**Problem to work on**
Count the lines in the records that contain the string "right", treating uppercase and lowercase as different, and give only the number.

**Records for the exercise**
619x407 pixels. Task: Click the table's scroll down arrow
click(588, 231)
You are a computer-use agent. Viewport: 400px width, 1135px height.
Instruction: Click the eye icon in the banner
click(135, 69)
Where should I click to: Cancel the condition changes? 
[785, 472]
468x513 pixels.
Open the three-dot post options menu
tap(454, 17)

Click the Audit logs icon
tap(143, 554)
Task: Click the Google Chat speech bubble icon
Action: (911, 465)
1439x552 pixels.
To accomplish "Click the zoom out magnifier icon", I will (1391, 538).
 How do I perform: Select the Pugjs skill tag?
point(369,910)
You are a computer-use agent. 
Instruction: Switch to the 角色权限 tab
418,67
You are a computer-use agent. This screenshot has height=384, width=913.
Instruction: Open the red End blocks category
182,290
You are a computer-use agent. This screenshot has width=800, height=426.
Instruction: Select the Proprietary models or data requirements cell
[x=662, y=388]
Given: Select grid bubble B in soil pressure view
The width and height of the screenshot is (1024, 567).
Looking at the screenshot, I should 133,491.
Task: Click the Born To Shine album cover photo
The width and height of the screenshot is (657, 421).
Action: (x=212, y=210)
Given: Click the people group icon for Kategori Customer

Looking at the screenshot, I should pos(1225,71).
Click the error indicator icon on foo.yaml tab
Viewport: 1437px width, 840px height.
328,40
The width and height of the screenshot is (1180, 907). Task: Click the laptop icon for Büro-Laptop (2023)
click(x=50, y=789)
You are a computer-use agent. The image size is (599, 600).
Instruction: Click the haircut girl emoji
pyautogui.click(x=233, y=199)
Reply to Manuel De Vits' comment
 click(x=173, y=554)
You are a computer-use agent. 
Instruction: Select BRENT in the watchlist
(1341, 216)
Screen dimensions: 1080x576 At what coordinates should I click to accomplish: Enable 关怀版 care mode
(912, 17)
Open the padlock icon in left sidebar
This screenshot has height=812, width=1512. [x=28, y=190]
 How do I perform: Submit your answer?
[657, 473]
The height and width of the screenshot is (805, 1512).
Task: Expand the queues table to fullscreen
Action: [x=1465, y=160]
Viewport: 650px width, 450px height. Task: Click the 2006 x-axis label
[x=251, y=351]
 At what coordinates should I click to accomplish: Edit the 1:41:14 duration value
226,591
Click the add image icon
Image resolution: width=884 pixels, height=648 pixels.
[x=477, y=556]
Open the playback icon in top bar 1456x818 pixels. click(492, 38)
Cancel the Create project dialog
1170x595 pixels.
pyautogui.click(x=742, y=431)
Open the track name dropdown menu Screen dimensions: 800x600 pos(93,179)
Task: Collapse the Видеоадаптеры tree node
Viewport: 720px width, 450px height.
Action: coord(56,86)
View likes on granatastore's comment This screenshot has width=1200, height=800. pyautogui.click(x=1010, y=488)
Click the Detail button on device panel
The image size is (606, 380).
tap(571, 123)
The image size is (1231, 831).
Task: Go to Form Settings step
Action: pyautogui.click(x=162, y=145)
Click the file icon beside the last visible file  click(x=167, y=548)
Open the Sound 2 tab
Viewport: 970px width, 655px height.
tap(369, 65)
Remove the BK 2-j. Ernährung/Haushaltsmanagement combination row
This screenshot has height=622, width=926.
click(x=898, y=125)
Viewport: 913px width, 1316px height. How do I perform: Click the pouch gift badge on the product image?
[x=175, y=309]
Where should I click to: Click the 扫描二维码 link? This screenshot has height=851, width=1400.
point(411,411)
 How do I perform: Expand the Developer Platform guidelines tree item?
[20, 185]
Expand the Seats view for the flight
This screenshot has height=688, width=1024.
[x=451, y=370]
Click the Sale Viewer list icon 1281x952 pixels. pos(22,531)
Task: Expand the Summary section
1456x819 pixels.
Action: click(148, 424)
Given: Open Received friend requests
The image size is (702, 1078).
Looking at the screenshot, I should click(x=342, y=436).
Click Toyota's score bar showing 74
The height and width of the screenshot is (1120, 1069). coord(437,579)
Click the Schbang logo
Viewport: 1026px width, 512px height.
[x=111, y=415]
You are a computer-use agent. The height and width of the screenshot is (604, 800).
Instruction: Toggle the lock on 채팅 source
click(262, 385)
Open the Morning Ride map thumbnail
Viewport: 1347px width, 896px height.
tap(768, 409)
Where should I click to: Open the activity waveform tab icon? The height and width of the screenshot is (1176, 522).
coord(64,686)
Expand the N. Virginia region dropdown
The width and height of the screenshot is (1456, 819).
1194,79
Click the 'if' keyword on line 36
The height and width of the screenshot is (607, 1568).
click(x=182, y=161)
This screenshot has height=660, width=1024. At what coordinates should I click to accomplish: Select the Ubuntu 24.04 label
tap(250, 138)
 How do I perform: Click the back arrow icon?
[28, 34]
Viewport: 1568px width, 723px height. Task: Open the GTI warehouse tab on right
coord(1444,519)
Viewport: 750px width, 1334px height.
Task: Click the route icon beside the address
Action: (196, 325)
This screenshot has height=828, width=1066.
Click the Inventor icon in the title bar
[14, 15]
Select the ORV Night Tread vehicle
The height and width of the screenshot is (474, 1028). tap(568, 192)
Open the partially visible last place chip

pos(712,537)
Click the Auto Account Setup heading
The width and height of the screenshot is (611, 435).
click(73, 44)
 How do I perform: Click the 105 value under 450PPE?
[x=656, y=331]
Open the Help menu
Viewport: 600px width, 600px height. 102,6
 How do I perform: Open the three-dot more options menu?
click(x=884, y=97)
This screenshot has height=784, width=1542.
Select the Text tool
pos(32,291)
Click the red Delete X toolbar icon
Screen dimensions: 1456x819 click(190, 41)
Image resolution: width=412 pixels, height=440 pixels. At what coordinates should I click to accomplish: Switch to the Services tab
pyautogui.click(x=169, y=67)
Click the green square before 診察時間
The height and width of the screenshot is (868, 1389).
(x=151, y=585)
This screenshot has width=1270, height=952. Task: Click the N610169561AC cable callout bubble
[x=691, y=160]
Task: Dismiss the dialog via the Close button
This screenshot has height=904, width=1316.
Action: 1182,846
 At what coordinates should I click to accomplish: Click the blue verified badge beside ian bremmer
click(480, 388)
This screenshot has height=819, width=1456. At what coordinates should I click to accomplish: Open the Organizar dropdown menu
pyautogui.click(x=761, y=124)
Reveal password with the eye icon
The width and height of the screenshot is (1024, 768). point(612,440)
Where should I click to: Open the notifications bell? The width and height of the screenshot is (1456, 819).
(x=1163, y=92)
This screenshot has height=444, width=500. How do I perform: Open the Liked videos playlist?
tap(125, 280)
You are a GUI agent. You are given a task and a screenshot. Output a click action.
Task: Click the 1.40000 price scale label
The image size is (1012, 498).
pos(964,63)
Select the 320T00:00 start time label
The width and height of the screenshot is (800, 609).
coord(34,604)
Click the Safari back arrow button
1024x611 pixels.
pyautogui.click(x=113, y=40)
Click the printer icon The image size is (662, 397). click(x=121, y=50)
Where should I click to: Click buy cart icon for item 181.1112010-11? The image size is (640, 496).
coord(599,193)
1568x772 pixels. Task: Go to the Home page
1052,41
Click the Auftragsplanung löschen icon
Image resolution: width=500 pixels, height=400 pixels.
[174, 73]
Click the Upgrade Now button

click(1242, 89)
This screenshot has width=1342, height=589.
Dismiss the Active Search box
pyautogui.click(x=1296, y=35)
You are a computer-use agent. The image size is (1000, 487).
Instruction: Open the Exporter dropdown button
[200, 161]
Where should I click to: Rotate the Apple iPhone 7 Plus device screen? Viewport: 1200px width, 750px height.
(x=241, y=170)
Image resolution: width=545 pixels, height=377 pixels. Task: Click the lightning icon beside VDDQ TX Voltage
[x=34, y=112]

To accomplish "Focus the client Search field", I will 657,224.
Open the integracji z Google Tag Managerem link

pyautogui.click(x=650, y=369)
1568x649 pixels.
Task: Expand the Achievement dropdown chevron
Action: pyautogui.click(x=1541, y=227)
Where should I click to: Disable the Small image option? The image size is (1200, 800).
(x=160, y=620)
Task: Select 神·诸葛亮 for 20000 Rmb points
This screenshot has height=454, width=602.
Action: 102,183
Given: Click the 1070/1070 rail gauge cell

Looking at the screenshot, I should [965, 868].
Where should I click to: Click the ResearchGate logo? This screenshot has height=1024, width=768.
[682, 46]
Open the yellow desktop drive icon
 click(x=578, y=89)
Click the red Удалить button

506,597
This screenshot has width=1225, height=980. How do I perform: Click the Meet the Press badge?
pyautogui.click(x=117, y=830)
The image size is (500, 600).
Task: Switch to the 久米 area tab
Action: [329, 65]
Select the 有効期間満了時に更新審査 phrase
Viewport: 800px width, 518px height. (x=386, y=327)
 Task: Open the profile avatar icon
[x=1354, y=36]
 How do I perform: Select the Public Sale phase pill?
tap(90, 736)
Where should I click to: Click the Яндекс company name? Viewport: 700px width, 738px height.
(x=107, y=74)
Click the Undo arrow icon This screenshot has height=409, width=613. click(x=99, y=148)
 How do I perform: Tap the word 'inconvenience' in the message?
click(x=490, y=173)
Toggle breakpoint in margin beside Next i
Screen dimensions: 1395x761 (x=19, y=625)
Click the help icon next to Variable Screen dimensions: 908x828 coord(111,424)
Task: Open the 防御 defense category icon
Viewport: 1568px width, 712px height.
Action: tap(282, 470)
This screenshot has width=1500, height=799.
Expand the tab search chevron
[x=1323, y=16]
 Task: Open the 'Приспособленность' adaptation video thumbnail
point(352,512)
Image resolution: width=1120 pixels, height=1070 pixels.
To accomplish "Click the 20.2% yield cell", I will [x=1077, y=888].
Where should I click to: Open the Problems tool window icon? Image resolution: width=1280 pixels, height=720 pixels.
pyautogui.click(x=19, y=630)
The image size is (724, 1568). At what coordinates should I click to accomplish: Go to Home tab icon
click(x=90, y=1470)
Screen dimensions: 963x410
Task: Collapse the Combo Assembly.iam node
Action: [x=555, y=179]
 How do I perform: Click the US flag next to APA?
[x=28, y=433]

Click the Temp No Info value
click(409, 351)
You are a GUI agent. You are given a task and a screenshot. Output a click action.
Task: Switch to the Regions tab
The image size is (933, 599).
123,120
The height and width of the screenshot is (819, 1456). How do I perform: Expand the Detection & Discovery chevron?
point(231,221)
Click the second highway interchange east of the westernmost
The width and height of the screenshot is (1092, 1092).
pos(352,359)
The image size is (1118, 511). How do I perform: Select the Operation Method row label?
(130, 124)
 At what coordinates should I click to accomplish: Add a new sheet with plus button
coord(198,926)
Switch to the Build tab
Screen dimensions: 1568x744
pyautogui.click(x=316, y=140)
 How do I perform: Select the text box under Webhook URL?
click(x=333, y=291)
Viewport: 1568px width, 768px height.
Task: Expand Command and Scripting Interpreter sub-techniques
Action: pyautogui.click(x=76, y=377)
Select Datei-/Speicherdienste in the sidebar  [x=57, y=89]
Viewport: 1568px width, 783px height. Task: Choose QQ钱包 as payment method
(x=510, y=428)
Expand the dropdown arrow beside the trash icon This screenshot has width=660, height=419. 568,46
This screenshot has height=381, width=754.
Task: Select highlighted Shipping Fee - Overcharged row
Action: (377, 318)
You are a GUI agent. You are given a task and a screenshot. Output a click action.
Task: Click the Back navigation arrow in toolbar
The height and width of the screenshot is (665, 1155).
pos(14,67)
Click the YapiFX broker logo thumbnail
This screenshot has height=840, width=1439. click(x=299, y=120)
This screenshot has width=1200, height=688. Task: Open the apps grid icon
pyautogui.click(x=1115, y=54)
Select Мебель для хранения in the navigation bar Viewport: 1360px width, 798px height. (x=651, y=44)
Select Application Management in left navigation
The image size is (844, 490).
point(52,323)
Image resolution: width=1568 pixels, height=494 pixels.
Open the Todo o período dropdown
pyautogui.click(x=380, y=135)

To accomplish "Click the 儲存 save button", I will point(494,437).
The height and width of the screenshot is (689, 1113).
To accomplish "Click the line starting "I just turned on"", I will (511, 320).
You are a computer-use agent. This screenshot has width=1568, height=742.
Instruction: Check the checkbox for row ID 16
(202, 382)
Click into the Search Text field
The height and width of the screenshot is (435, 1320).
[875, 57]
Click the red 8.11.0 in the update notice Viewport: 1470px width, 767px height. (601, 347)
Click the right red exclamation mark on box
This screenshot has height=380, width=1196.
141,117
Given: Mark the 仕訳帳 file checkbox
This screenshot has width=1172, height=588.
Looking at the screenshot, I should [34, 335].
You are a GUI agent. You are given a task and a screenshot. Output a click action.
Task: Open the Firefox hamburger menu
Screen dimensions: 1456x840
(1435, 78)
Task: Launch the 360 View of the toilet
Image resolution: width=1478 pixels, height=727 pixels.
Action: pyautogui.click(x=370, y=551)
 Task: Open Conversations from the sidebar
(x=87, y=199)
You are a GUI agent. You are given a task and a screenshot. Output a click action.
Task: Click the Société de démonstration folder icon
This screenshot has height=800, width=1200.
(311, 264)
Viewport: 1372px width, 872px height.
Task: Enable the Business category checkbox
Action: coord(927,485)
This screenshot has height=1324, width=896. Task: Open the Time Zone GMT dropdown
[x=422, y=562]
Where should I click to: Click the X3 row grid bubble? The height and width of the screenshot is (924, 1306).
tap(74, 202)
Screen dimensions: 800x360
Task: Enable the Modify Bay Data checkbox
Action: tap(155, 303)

**Task solution**
2